Overall, the performance is adequate, but I am still getting better results when using my own Linux based drivers.

Looking forward to the next iteration of the fling, though.

Jose

Feb 19, 2019

Hi Songtao,

Thank you for you response, but unfortunately I don't have anything other than VMs running Windows.

Anyway, I know the adapters I have tested advertise and link at 1000 Mbps, plugged on the same USB ports and to the same switch ports. I use my own porting of the Realtek Linux driver and it works just fine on ESXi.

I will just wait for the next version of the fling and test again. Although I can simply carry on using my own drivers, it would be a nice option to have once the Linux subsystem is completely removed from ESXi.

By the way, thanks for the great work and the prompt response.

Jose

Feb 17, 2019

Hey guys, thanks for this! I have a little problem where when I use the esxcfg-vswitch command to add the usb device as an uplink it seems to perform correctly but doesn't show in the gui as the uplink is in the vswitch. yet if i put a vm in the port group the network is functional. any reason why the gui doesn't reflect this? FYI - I created the vswitch and portgroup in the gui originally to note that the config doesn't stick on a reboot. Am i doing something wrong?

-m

Feb 18, 2019

I'm found that you may need to reload the management daemons to get it to show properly (and logout/login), so at the end of the script add:

/etc/init.d/hostd restart
/etc/init.d/vpxa restart

Feb 18, 2019

That did it! Thanks @aviegas.

Probably should update the instructions for those homelab folks that may not be using vsphere on a ESXI host.

Also, in the script it seems to have an elaborate waiting period to wait for the link status to be up before assigning it to a vswitch. But is that necessary? If you just want it to stay assigned to a vSwitch and not to have to wait for assignment just because of no link status? Just curious.

Feb 18, 2019

In my view there are 2 problems were.

The first, the reason for the script to wait for a link up, is to ensure that the kernel has recognized the USB NICs. They are not identified as early in the boot process (that is the reason for the script). The more complex part is that the USB device recognition is non-deterministic, that's why with multiple NICS the device naming may change from boot to boot.

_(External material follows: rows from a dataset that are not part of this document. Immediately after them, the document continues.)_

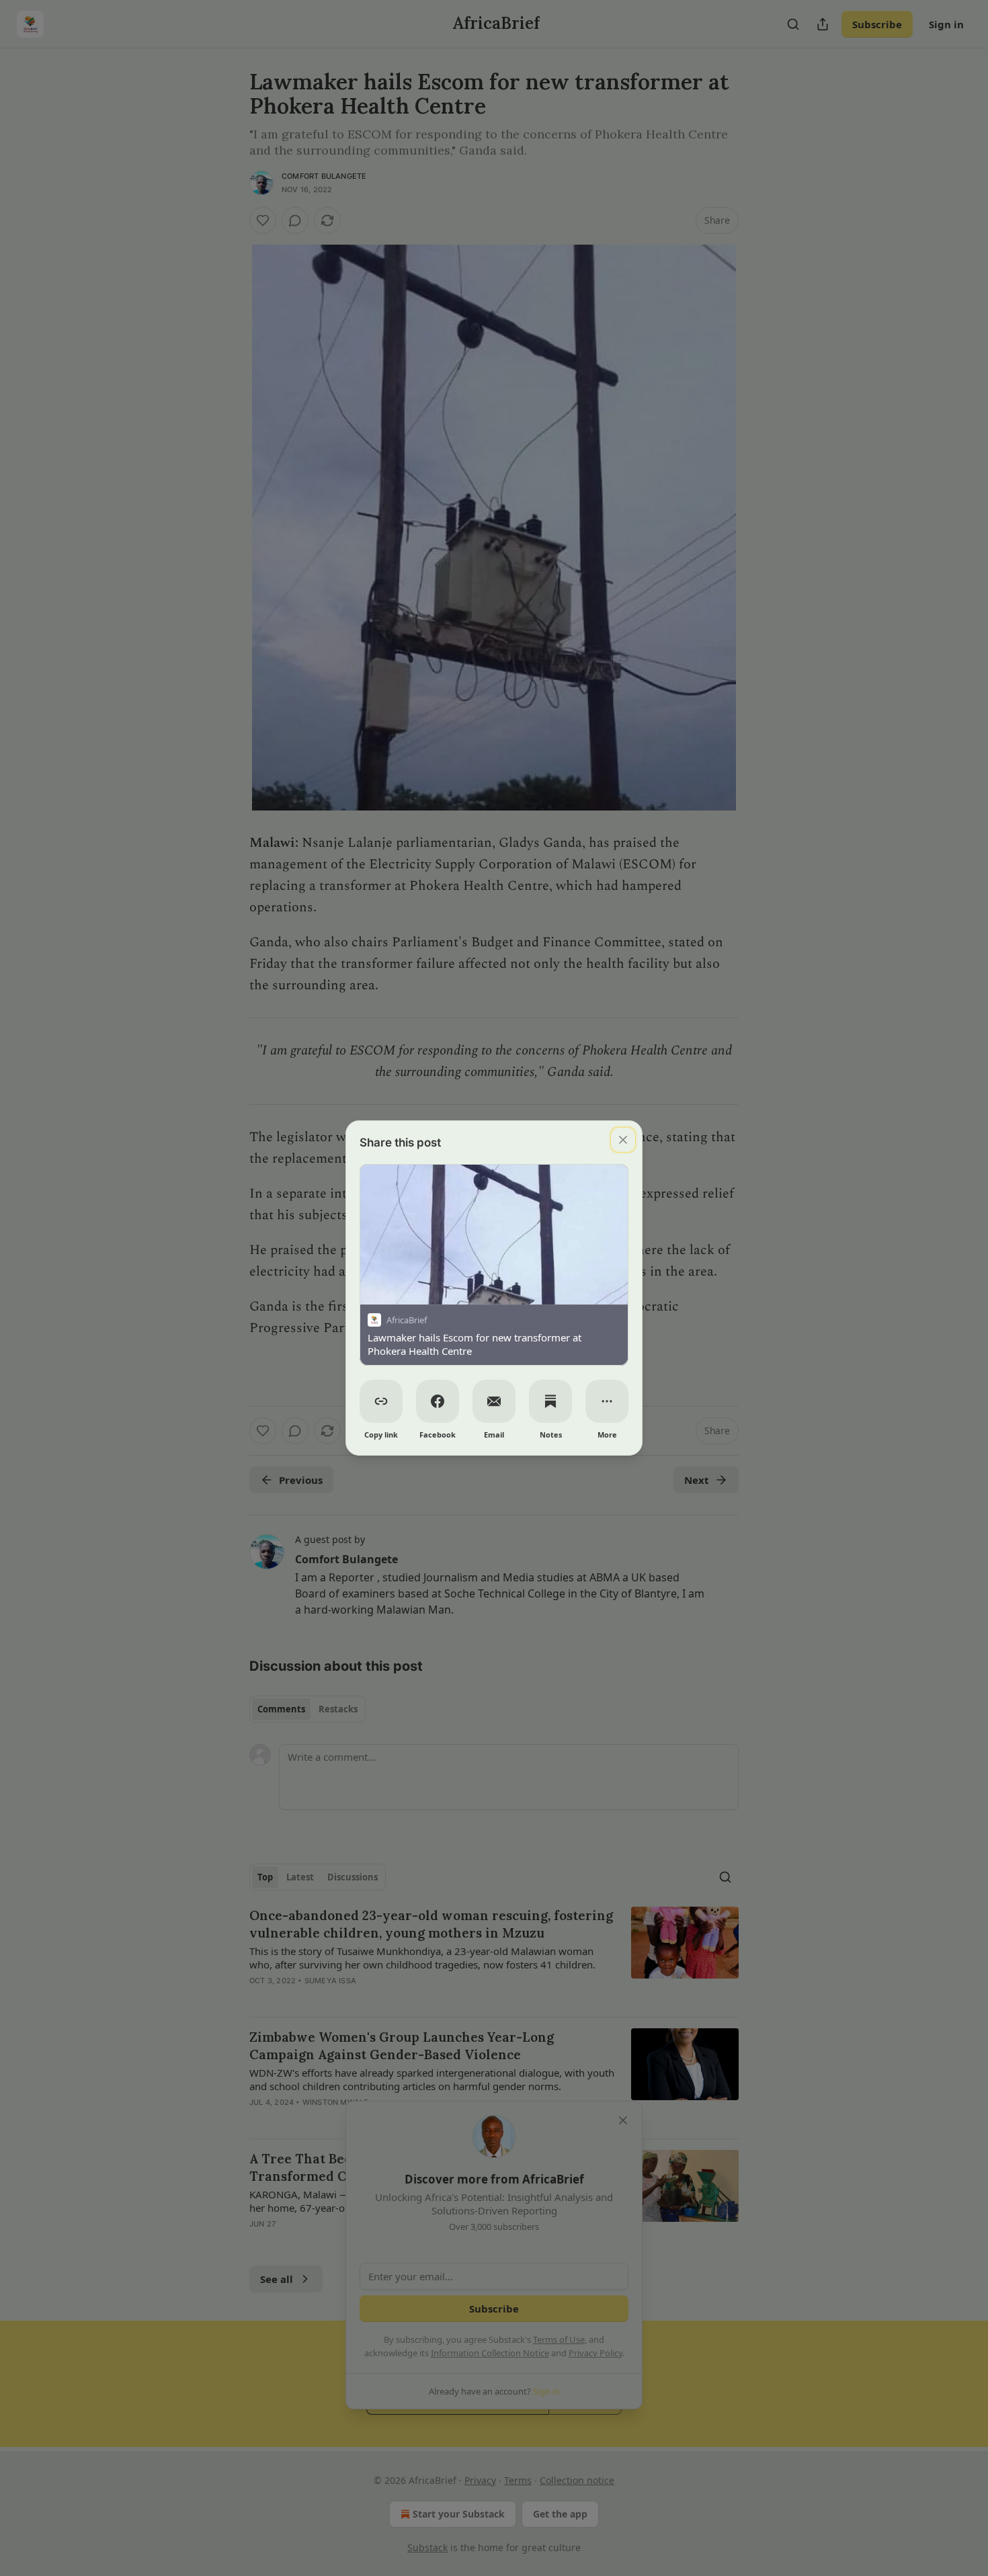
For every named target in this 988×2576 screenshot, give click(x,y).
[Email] (494, 1401)
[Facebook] (437, 1401)
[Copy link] (381, 1401)
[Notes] (550, 1401)
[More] (606, 1401)
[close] (623, 1140)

The second problem is that, in the current driver implementation, the devices is flagged *Always* as UP! Even without a cable connected. That is why as soon as the USB stack identifies the device and creates the vusbx interface, the loop will exit.

If the device driver once change the to allow link up/down detection, then the script can be adapted not to look for an UP condition, but rather to detect the existence of the vusbx device.

Feb 18, 2019

Thanks for the feedback!
For the first case, would you please try to re-login the GUI to see if the configration updated? The hostd may not update the info when you check GUI. For the 2nd, please check the instruction scripts to build the configuraton, before a final solution.

Feb 18, 2019

Interesting I'm having problems posting the script...

Mar 01, 2019

For iSCSI there must be additionally rescan of iSCSI adapter and before this some delay/sleep (I tried with 15s):
sleep 15
esxcli storage core adapter rescan --adapter <iSCSI adapter name>

Also, the -M switch command is in some aspect strange ( esxcfg-vswitch -M ${if0} -p "<portgroup name>" vSwitch0 ). It works also without it, but not when using iSCSI. Without it iSCSI vmkernel adapter becomes uncompliant. Its strange, I have no idea why it works in this way, but it works.